— start of ARTICLE —

By the way, lots more pictures are here
After a classic English breakfast with sausage, bacon and eggs, it was
off to the Rift Valley in cute little AWD Japanese mini vans. In true
safari style, we also ranked a chase bus with the cooks and tents.
Slightly less grand style, the room for baggage was severly limited,
even with only 6 people on a van. And of course there's always one or
two who didn't read the "bring only one bag" in the itinary. But after
some rearranging, muffled cursing, and a photo-off between the DSLR
owners we got going at 8.Still surprised how comparatively empty the parts of Nairobi we drove
through were compared to other 3rd world cities. OK we were in the
really nice parts like the embassy quarter, but it was a bit striking.
The first stop was to pick up water for the next few days at a swanky
mall that could have been in any US town--the only hint that it wasn't
was that the mall security was schlepping AK-47s, but it still could
have been Alabama. Once out of Nairobi, we really hit Hem's Green Hills
of Africa, a lot like central America or southern Italy 30 years ago.
(Damn, writing that makes me feel my advanced age). Only on the second
glance, it started to sink in that the maize crops looked less than
healthy and that a lot of people walking or biking along the road were
carrying water from wells to their homes. Signs of the drought that's
been haunting the area for the last few years.
The drop into the Rift Valley was so much less impressive than I thought
it would be. It really has nothing on dropping from the Sierra into the
Central Valley, or the Andes. Nice roadside stop at a view
point/souvenir stand. Even the Kenyian hawkers are very laid back and
not at all pushy--except the one Elain ran into who got really pissed
when she called him on changing the price from about $2 to more than 30.

— end of ARTICLE —
— start of INFORMATION SUPPLIED —

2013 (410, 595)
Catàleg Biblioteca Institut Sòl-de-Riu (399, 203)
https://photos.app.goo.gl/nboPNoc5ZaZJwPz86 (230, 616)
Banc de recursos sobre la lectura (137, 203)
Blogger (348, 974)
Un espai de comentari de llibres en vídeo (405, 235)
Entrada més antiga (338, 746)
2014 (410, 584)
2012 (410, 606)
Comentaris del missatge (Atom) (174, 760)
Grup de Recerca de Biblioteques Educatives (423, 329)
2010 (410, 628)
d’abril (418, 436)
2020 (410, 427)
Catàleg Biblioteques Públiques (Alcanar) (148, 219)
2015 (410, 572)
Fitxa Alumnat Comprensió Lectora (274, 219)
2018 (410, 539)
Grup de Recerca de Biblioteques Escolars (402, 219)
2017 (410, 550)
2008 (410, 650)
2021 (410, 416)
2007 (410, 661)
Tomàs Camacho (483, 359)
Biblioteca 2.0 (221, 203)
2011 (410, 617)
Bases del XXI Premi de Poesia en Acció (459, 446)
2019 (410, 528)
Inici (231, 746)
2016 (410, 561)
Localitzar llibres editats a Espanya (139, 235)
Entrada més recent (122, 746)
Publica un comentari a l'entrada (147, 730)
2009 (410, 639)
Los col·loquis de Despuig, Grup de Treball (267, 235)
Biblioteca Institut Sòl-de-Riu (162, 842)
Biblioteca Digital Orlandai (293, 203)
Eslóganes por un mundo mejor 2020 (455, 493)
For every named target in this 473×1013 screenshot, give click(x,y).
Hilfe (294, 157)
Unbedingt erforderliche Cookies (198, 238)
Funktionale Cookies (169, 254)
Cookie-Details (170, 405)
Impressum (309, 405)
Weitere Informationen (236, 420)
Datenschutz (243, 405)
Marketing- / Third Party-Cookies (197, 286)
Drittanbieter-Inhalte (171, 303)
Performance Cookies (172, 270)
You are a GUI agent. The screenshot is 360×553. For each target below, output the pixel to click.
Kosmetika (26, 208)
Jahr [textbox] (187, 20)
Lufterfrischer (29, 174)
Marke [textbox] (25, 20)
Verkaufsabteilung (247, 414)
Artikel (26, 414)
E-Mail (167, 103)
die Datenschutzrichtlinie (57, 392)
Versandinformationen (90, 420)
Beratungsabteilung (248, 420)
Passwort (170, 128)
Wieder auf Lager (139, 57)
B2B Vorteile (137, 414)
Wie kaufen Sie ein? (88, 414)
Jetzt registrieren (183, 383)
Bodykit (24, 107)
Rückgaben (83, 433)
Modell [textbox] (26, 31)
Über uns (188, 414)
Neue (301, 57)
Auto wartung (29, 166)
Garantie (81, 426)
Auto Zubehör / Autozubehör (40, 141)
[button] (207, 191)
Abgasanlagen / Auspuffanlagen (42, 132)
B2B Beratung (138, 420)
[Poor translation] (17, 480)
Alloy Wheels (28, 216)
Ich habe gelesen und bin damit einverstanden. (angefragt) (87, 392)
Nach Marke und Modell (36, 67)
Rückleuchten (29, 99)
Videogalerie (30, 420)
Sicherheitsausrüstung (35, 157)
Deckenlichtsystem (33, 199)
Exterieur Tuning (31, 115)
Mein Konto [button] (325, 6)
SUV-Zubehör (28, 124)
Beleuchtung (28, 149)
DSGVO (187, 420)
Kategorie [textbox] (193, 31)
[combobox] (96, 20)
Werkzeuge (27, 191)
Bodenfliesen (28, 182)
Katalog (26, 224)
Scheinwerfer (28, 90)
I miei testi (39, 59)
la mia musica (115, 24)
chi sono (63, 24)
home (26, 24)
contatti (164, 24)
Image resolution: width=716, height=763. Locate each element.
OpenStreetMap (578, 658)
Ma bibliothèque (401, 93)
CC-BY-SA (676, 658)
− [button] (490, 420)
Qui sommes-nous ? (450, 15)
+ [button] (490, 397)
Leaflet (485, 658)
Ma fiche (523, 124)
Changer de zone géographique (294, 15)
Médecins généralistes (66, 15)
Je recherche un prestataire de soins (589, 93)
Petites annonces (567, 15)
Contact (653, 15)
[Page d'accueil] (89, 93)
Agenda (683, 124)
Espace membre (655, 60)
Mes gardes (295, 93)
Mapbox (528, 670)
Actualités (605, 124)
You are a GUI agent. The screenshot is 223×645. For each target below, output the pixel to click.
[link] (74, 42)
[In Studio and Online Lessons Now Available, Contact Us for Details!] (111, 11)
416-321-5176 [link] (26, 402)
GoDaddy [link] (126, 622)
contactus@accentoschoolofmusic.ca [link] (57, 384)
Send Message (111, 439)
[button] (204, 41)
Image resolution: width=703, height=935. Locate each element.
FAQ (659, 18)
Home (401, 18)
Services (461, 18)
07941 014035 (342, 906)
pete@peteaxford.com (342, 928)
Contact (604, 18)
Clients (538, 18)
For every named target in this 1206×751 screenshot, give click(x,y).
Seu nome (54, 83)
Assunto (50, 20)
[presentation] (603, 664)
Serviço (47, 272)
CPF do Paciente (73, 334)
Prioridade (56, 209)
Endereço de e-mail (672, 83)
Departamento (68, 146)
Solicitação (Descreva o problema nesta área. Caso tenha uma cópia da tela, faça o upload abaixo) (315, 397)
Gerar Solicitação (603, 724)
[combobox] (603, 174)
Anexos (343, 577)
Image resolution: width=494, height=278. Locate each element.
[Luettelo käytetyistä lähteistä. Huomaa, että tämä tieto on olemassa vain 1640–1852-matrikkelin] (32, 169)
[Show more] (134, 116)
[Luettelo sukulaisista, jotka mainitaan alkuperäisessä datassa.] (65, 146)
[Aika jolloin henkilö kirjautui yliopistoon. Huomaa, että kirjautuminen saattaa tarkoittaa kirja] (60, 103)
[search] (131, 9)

— end of INFORMATION SUPPLIED —

▶ [CHALLENGE]: Reproduce the Kenya safari travel account from the top of the page in full, word for word.

▶ [FULL OUTPUT]:
By the way, lots more pictures are here
After a classic English breakfast with sausage, bacon and eggs, it was
off to the Rift Valley in cute little AWD Japanese mini vans. In true
safari style, we also ranked a chase bus with the cooks and tents.
Slightly less grand style, the room for baggage was severly limited,
even with only 6 people on a van. And of course there's always one or
two who didn't read the "bring only one bag" in the itinary. But after
some rearranging, muffled cursing, and a photo-off between the DSLR
owners we got going at 8.Still surprised how comparatively empty the parts of Nairobi we drove
through were compared to other 3rd world cities. OK we were in the
really nice parts like the embassy quarter, but it was a bit striking.
The first stop was to pick up water for the next few days at a swanky
mall that could have been in any US town--the only hint that it wasn't
was that the mall security was schlepping AK-47s, but it still could
have been Alabama. Once out of Nairobi, we really hit Hem's Green Hills
of Africa, a lot like central America or southern Italy 30 years ago.
(Damn, writing that makes me feel my advanced age). Only on the second
glance, it started to sink in that the maize crops looked less than
healthy and that a lot of people walking or biking along the road were
carrying water from wells to their homes. Signs of the drought that's
been haunting the area for the last few years.
The drop into the Rift Valley was so much less impressive than I thought
it would be. It really has nothing on dropping from the Sierra into the
Central Valley, or the Andes. Nice roadside stop at a view
point/souvenir stand. Even the Kenyian hawkers are very laid back and
not at all pushy--except the one Elain ran into who got really pissed
when she called him on changing the price from about $2 to more than 30.